Steve Schwartz writes:

>I talk to professional musicians, some of whom help program repertoire.
>I don't generalize here, but it shocks me to find out how little music some
>of them know - not just 20th-century music, but music from the "warhorse"
>periods as well.  They know very little Max Bruch, for example, other than
>the Scottish Fantasy, the Kol Nidre, and the g-minor violin concerto, and
>they seem to have little curiosity about anything else.  They know the last
>three or four Tchaikovsky symphonies, but not the first two.  They've never
>heard of the Brahms Triumphlied.  It's no longer a mystery to me why we
>get the same pieces year after year, and it has very little to do with the
>concern for keeping Monuments of Western Culture alive.  I don't mind the
>concert hall as a museum.  I mind that it's an extremely tiny museum.

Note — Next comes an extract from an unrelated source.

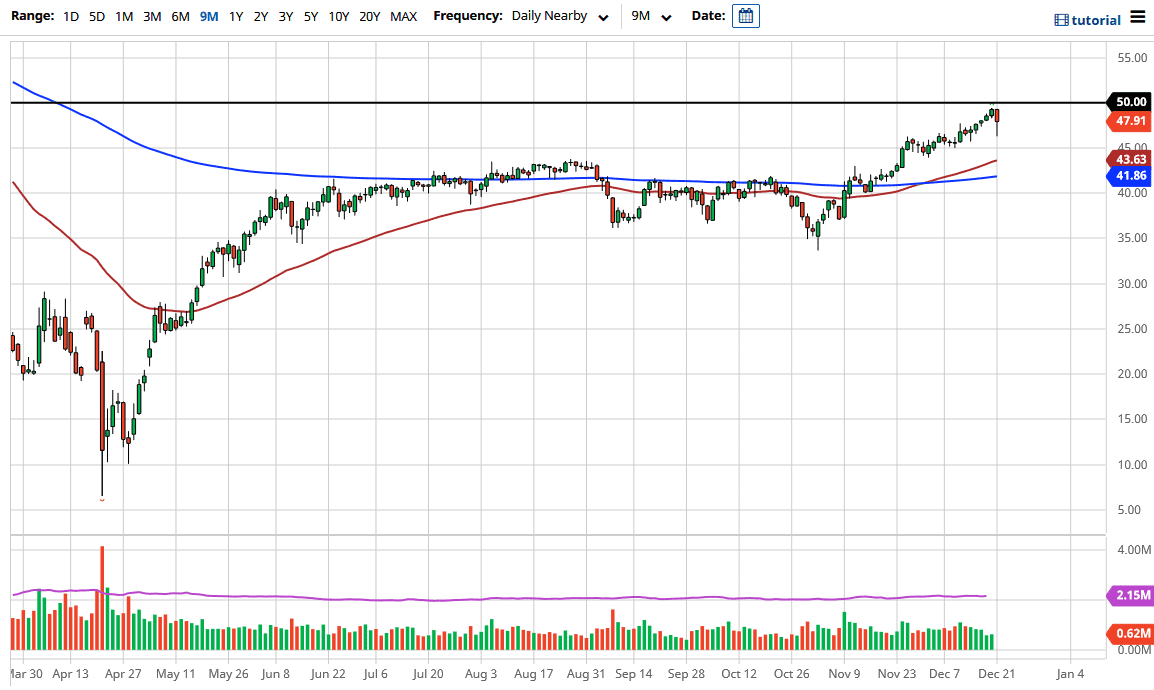The image size is (1154, 690).
Task: Launch the tutorial video
Action: click(x=1086, y=19)
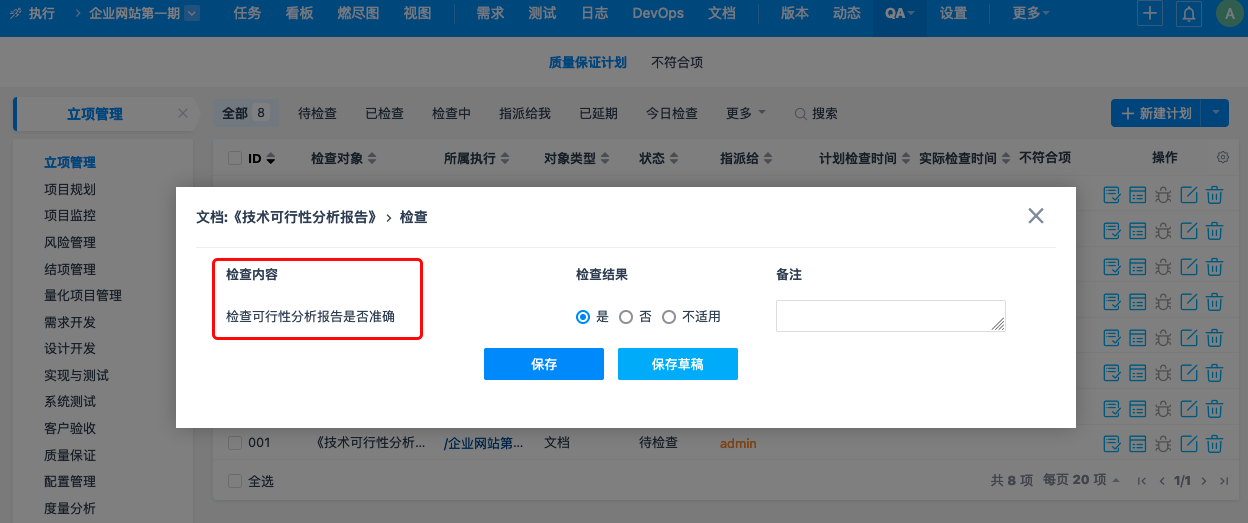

A good point and yet another reason for relying on recorded music.
If we as listeners have a healthy desire to explore off the beaten
path, the unbeaten path leads very often to Tower Records or some .com
equivalent.  It is a safe bet that deference to the assumed narrow tastes
of the audience also plays a role, as does (and this goes back to Steve's
point) the narrow repertory of many star soloists.  Perhaps too the
restricted repertory reflects a path of least resistance in a time of long
seasons, tours, summer commitments, and relatively limited rehearsal time.
But let us face it:  the enthusiasts on this list are not typical of the
concert audience.  The "typical" audience member may, for all I know,
be smarter, richer, nicer than the average list member, but is not as
intensely interested in exploration as many, probably most, of us are.